The kit is a work in progress. See Status below.
The Smart Camera IoT Device portion of the kit was part of the ApacheCon/ApacheIoT 2017 talk: "Video Analytics at the Edge: Fun with Apache Edgent, OpenCv, and a Raspberry Pi". TODO-link
In short the idea is to evolve from a system like that in the upper image in this system evolution sketch, one with raw video feeds into an on-premise video analytic system that does general face detection and then specific face recognition, to a system like the lower image, with a smart IoT device that does the face detection, with cloud based streaming analytic applications doing additional analytics such as the face recognition.
The IoT hub can either be a general MQTT broker such as Apache ActiveMQ or it can be IBM Watson IoT Platform (or to Apache Kafka with a small change to the app; and new Kafka*ClientApp simple client apps). The following sketch is for the WIoTP mode configuration .
Here's a demo screenshot. TBD watch this video.
The kit consists of an end-to-end demonstration system comprised of a controllable Smart Camera IoT device that performs general face detection, publishing face detection events to the cloud, and a cloud based Streaming Analytic application that subscribes to these events and performs specific face recognition processing on them.
The kit also includes simple client applications that connect to the IoT hub to "send" commands to the device and to subscribe to detection events and render the detected object's image.

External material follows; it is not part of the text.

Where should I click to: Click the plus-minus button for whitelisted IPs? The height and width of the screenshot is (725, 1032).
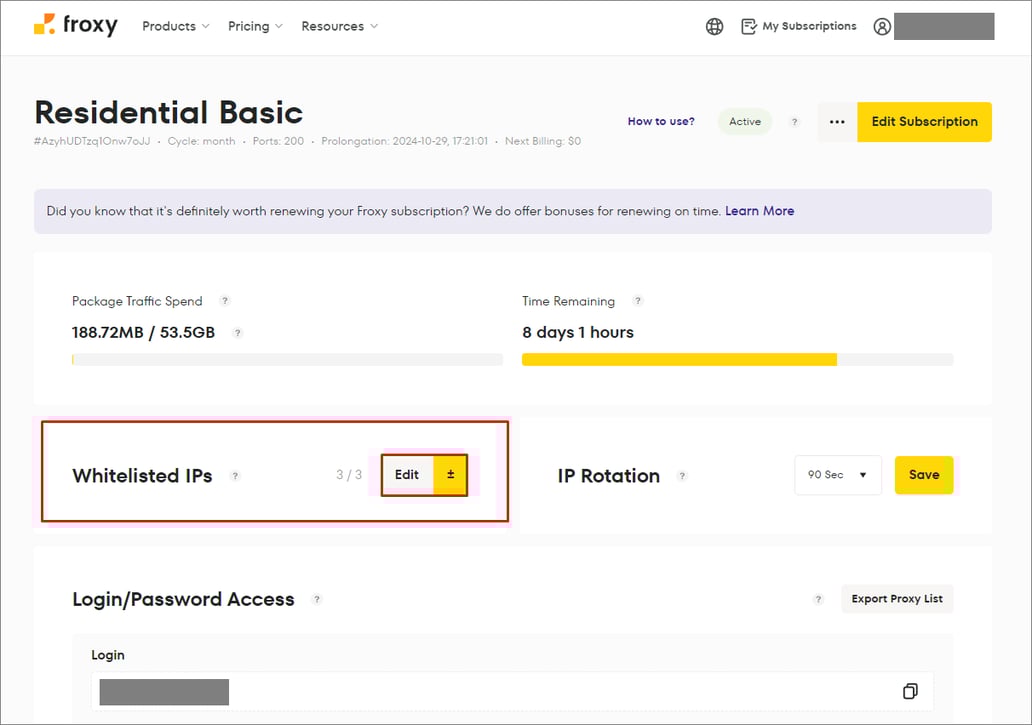tap(450, 475)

The system promotes creation of a "smarter analytic edge device" to:
- dramatically reduce communication bandwidth/costs by only
sending "interesting" information
- nothing is sent unless a face is detected
- only the detected object's image region is sent, not a whole camera frame
- enable external control of the device
- start / stop detection processing
- change the frames-per-second processing rate
- [future?] pan/zoom; start/stop/send recording; start/stop sending raw video
- pave the way for a smarter device that can be autonomous, e.g.,
- track a detected object (pan/zoom) without receiving commands to do so
- locally record detections during cloud connectivity interruptions
- leverage the public cloud to run face recognition analytics and a smart-camera control application.
The Smart Camera IoT device uses:
- Apache Edgent to create the Smart Camera application doing face detection.
- OpenCV for image processing
- Raspberry Pi and Camera V2
- Our Smart Camera device
- The device (and the simple clients) can connect to a general MQTT broker such as Apache ActiveMQ or IBM Watson IoT Platform. The device application can easily be changed to connect to Apache Kafka.
The backend IBM Streams cloud based analytics part of the kit uses:
- IBM Bluemix / Watson Cloud Platform for the public cloud platform
- IBM Watson IoT Platform for the enterprise IoT Device Hub service
- The Streaming Analytic Service to run an IBM Streams based application
- IBM Streams to create a streaming analytic application that subscribes to face detection events and performs face recognition using a model trained for specific faces. The streamsx.opencv Streams toolkit is used for performing face recognition.
- Everything for the Smart Camera IoT device is present, including integration with an IoT hub (general MQTT broker or WIoTP) and simple client applications
- The IBM Streams based Streaming Analytic application for face recognition is still under construction and should be added soon. Stay tuned!
The smart camera device can be setup and deployed independent of the centralized streaming analytics. The included simple client applications can interact with it via the IoT hub.
A Raspberry Pi is not required. The smart camera device Edgent application runs on any system that supports Edgent and has OpenCV installed. The smart camera application was initially developed on a MacBook Pro using its camera.
For the smart camera device see smartcamera.device/README.md
For the centralized streaming analytics see analytics.streams/README.md
Details regarding the dependencies can be found in the smartcamera.device and analytics.streams component's documentation.
The source code for the app is available under the Apache license, which is found in LICENSE in the root of this repository.